- _Information provided_
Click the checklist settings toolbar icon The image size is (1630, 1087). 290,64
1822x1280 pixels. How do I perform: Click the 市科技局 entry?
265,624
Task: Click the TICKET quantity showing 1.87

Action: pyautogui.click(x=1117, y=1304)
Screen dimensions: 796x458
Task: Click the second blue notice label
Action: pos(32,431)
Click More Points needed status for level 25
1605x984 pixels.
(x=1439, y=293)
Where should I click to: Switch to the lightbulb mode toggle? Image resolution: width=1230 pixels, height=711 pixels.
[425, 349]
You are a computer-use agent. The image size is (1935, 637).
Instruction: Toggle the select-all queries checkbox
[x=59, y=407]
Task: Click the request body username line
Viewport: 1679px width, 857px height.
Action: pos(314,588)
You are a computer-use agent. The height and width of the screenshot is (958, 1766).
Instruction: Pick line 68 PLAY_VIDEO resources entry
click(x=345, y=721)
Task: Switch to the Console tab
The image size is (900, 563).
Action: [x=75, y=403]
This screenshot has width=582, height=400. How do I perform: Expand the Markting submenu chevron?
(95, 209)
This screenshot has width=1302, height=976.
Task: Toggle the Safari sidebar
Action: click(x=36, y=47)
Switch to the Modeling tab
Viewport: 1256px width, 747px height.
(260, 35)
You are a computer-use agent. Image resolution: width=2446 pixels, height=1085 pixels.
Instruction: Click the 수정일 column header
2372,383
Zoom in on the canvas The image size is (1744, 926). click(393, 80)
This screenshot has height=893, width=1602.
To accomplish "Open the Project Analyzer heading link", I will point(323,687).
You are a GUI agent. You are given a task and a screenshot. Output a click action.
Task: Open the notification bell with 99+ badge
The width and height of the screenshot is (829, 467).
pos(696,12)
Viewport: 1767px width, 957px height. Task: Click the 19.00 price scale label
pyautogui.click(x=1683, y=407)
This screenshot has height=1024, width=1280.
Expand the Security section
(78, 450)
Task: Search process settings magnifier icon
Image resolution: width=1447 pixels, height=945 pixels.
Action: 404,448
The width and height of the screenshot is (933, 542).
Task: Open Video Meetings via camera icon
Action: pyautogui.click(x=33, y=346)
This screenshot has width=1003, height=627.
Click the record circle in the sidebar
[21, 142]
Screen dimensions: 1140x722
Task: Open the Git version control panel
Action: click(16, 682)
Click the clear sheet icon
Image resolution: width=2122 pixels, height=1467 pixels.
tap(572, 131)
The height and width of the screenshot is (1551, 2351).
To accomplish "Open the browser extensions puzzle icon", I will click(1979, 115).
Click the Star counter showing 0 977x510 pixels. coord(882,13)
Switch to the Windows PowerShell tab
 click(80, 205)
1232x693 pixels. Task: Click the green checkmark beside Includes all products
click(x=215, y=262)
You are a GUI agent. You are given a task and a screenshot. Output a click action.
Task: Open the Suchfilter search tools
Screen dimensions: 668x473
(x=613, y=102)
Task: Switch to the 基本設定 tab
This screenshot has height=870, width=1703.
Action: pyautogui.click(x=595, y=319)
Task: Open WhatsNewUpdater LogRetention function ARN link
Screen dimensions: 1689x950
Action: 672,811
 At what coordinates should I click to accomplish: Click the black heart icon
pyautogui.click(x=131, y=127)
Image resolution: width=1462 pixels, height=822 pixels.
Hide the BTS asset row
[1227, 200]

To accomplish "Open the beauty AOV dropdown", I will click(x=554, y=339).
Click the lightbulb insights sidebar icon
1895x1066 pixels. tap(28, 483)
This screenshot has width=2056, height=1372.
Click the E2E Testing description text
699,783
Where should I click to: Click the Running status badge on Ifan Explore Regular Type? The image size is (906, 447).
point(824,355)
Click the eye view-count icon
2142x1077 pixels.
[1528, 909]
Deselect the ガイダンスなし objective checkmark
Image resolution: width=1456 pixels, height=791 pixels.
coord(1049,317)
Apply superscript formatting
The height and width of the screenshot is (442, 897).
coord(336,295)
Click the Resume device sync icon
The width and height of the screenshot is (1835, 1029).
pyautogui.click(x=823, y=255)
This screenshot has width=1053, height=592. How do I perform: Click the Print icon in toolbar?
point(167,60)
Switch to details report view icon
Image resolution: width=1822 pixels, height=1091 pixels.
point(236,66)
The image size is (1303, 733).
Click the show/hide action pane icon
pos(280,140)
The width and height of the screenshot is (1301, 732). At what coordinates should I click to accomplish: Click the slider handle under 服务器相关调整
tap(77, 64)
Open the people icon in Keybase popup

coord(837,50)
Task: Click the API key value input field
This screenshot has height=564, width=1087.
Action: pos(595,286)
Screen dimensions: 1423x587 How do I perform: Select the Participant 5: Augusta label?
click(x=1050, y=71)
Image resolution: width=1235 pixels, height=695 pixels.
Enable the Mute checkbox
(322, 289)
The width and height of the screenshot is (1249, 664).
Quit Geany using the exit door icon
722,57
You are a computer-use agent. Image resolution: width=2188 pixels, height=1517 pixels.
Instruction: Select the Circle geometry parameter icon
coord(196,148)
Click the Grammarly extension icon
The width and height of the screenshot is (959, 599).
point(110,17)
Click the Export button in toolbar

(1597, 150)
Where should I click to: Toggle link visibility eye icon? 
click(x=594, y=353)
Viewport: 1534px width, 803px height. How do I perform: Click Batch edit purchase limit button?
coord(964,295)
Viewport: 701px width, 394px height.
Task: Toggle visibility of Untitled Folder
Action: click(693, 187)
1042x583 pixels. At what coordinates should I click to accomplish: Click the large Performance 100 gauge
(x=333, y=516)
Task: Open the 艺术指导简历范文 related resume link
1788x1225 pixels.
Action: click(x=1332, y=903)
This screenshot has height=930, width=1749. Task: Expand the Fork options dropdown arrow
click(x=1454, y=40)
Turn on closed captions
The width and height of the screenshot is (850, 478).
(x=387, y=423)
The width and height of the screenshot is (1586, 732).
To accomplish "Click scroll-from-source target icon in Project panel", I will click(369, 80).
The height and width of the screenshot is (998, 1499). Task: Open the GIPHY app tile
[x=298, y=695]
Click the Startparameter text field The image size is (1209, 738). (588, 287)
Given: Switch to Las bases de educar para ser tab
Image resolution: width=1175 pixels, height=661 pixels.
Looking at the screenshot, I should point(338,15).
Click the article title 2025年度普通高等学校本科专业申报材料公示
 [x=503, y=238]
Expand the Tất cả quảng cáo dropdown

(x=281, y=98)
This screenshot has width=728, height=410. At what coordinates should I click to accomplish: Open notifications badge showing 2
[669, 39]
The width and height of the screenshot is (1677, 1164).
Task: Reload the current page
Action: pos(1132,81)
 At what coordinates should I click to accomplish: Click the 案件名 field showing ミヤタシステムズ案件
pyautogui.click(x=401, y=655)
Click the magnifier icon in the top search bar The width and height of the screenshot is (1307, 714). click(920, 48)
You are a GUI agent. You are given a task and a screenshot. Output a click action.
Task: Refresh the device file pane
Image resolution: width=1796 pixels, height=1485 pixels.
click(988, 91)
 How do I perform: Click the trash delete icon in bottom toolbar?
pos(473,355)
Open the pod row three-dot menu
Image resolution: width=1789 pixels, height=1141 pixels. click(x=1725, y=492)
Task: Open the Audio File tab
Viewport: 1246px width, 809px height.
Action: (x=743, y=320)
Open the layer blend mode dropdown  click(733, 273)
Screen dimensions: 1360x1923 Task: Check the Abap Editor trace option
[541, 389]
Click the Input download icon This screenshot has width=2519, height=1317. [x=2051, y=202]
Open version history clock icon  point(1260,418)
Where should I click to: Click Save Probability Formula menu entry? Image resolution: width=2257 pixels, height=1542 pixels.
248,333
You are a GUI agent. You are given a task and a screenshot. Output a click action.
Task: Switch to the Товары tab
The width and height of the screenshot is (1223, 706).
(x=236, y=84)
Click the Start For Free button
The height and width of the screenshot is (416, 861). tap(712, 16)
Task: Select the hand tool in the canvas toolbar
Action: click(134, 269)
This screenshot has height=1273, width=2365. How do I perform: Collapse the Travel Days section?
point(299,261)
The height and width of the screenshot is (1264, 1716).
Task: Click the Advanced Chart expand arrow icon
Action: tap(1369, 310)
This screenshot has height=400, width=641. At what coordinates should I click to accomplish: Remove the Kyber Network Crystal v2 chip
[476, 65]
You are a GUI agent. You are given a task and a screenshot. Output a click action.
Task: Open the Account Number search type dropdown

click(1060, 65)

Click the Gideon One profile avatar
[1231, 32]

- _Problem_
Exact duplication is required for the lines above, from the line that contains "This screenshot has height=893, width=1602." to the line that contains "The height and width of the screenshot is (1551, 2351).", inclusive; omit all others.

- _Exercise response_
This screenshot has height=893, width=1602.
To accomplish "Open the Project Analyzer heading link", I will point(323,687).
You are a GUI agent. You are given a task and a screenshot. Output a click action.
Task: Open the notification bell with 99+ badge
The width and height of the screenshot is (829, 467).
pos(696,12)
Viewport: 1767px width, 957px height. Task: Click the 19.00 price scale label
pyautogui.click(x=1683, y=407)
This screenshot has height=1024, width=1280.
Expand the Security section
(78, 450)
Task: Search process settings magnifier icon
Image resolution: width=1447 pixels, height=945 pixels.
Action: 404,448
The width and height of the screenshot is (933, 542).
Task: Open Video Meetings via camera icon
Action: pyautogui.click(x=33, y=346)
This screenshot has width=1003, height=627.
Click the record circle in the sidebar
[21, 142]
Screen dimensions: 1140x722
Task: Open the Git version control panel
Action: click(16, 682)
Click the clear sheet icon
Image resolution: width=2122 pixels, height=1467 pixels.
tap(572, 131)
The height and width of the screenshot is (1551, 2351).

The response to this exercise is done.